JO’D: There are some writers and self-professed film historians who make a habit of questioning an actor’s credits (and credibility) if they’re names are not listed on IMDb (The Internet Movie Database). How would you address these writers’ (sometimes quite vocal) skepticism?        

BR:  Yes, I know of one or two doing research articles now who obviously do not know the circumstances of employment for television and film in an era when actors worked with no regard to being “historically saluted.” All I can say is what I know and experienced myself. Billing, which some of these so-called “historians” search for in actors’ credits, was of little consequence in the 1950s and 60s. In fact, I know of an instance where Connie Stevens who was a regular as Cricket Blake on Hawaiian Eye, did a silent bit on 77 Sunset Strip with no billing. She was paid, though, for her work, as we all were. Back then, actors did whatever work was assigned to them. Even Bette Davis who was one of Warner Brothers Studios top stars did a part once with no dialogue and no billing! It was in the first shots of a major movie and Bette was costumed as a nurse. Why don’t one of those writers who seem to consider their work so thorough and above reproach, tell film buffs the name of the feature and the circumstances under which this was done? Even ads for products such as Lux soap or Jarman shoes could be assigned with no additional remuneration. This is one reason why I did not want a studio contract. The modeling would have been a conflict of interest and I needed to make a living.

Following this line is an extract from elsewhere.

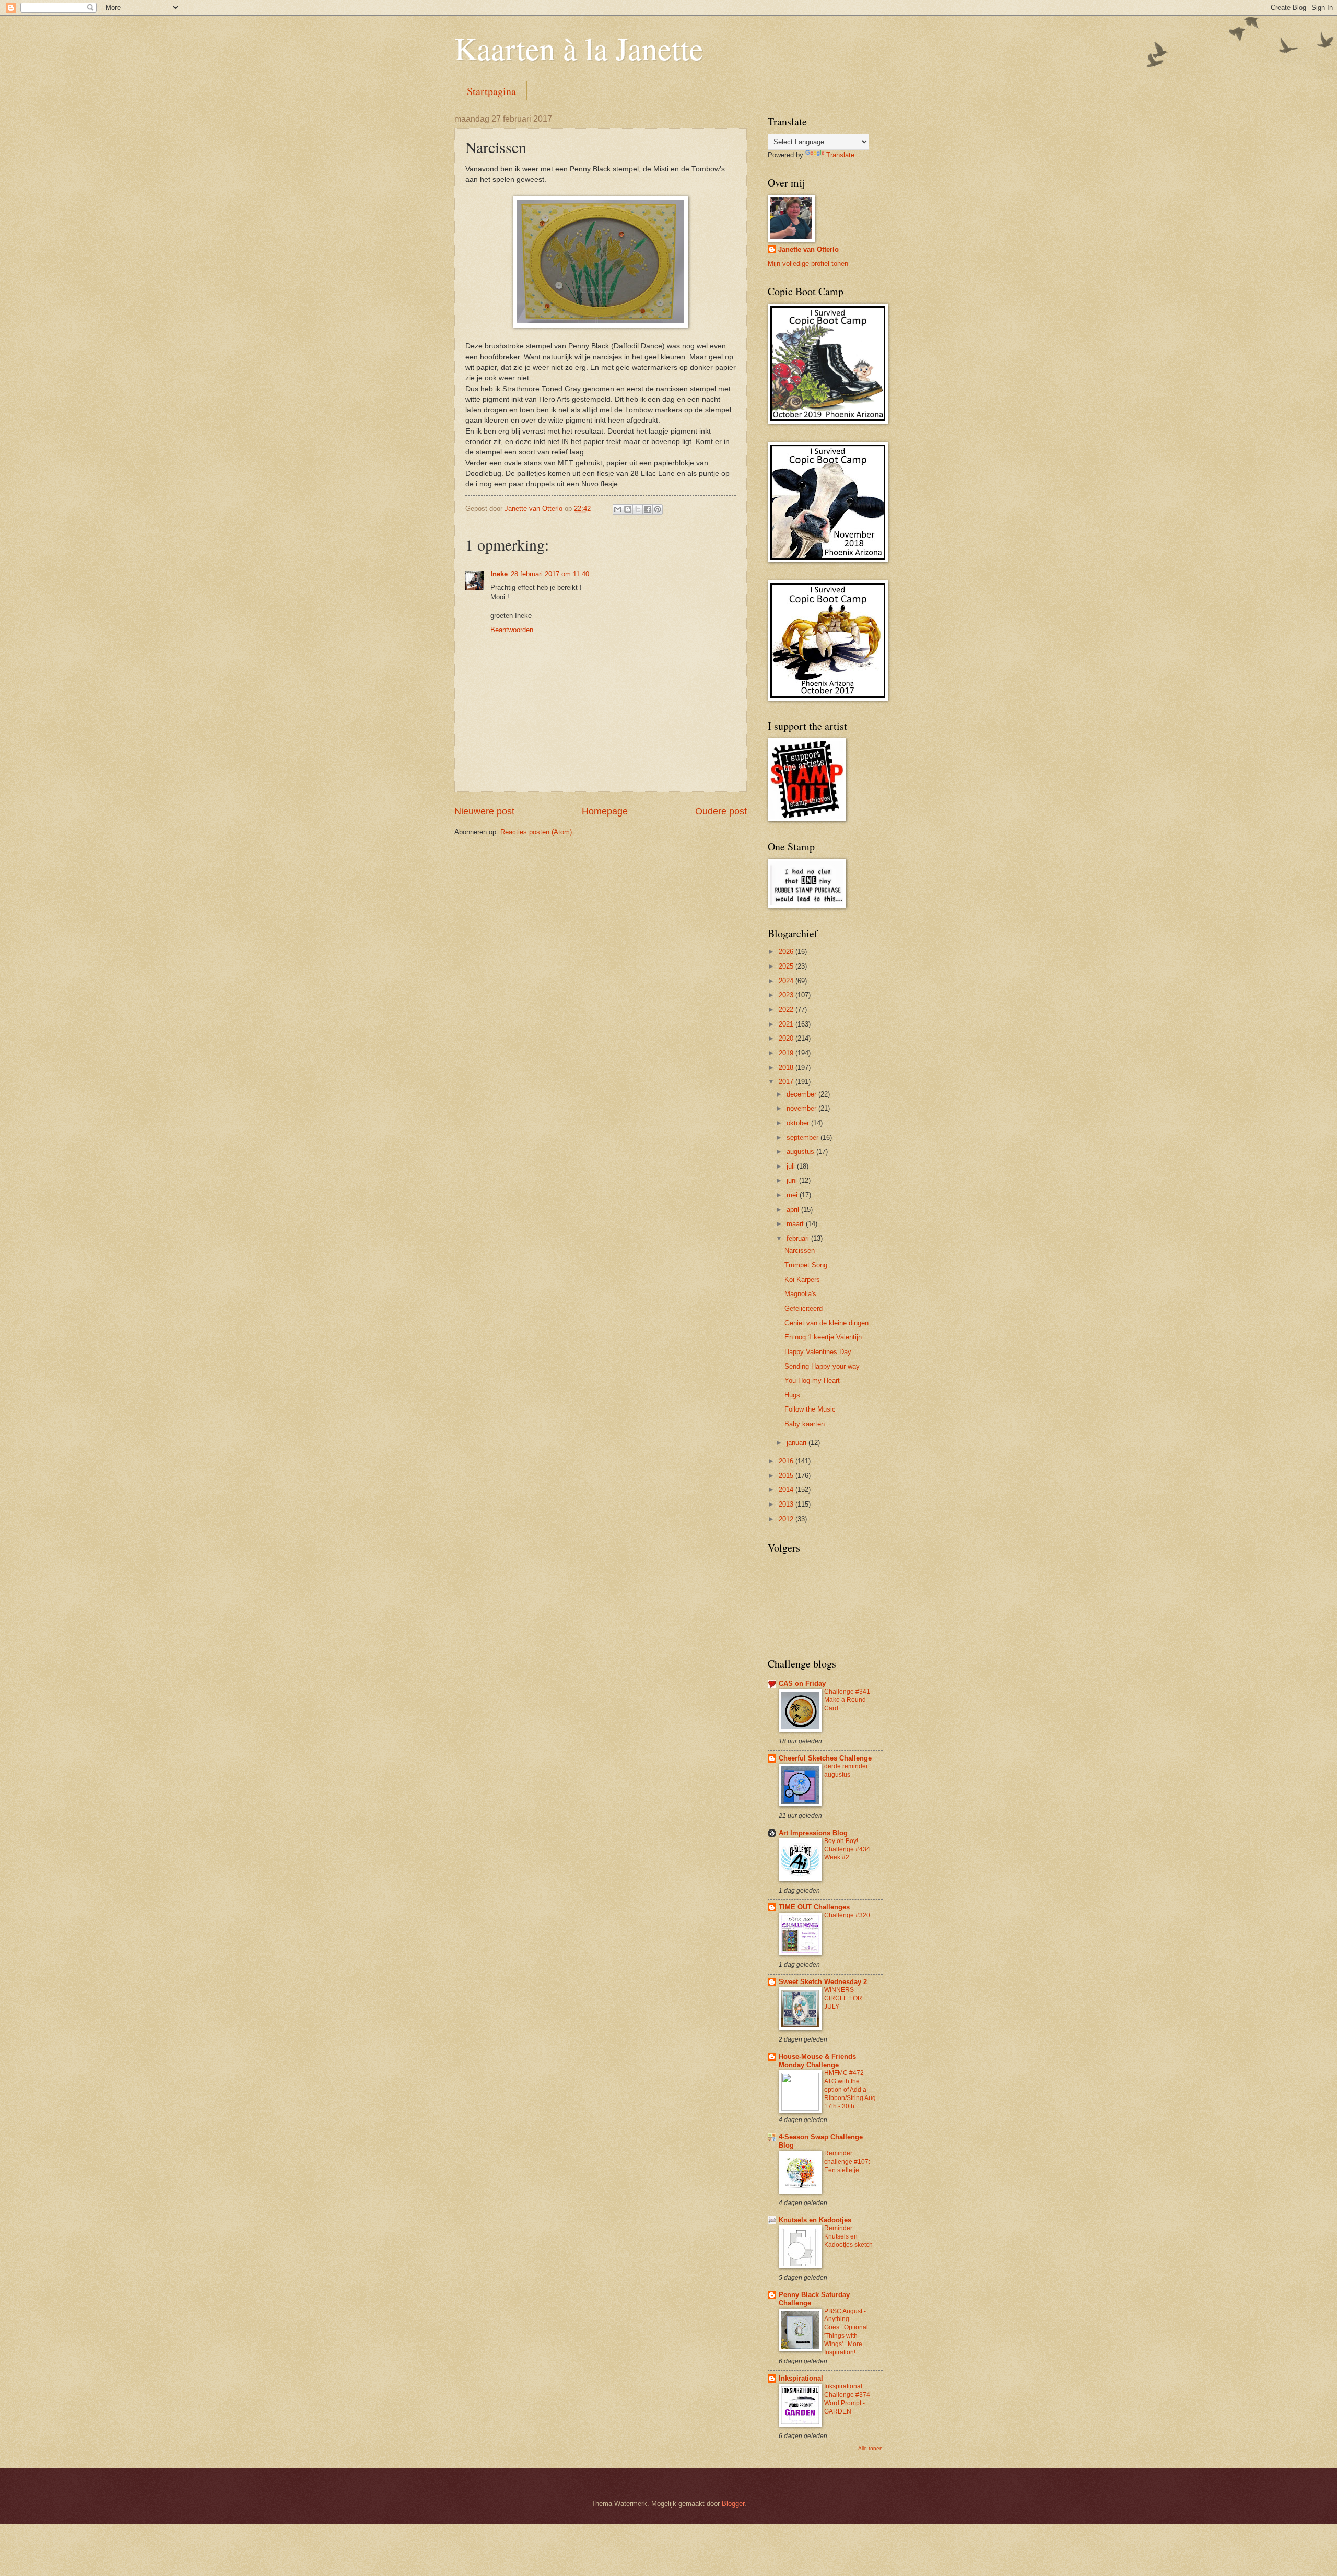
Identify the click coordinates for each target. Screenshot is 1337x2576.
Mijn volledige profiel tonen (808, 263)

JO’D:  When you were working on a lot of the WB television shows in the early 1960s, were the shows themselves considered to be well written and of high quality?

BR: The shows were very popular but the scripts were usually awful and were constantly being recycled. For instance, the same script for Sugarfoot was used on Bronco, the same script for 77 Sunset Strip was used on Bourbon Street Beat, and so on. Pretty clever, right? Jack L. Warner was cheap beyond words. He used to go around the studio at six pm sharp and turn off any lights that had been left burning! (laughs) That’s a true story, by the way…ask anyone who worked at WB back then!

There were a lot of complaints about how WB treated actors in those days, but the studio always kept its contract players (and the rest of us) working. At the time, there were only 13,000 members in the Screen Actors Guild, and we all worked. Now, there are over 100,000 members and most are unemployed!

JO’D: What kinds of roles did you play on the WB shows?

BR:  I played an assortment of playboys and cads, usually, with an occasional nice guy and a standard Western background character thrown in for good measure.(laughs)  One role I did that I thought was kind of interesting was on Bourbon Street Beat. I played a Cajun lawbreaker just let out of jail who becomes involved in a ferryboat incident in Algiers, Louisiana. It was a lot different for me and I enjoyed it. I also worked in a pilot called Solitaire, with Richard Long. It didn’t sell, but I enjoyed working with Richard. He had a tragic life, and he, too, died young, at only 49.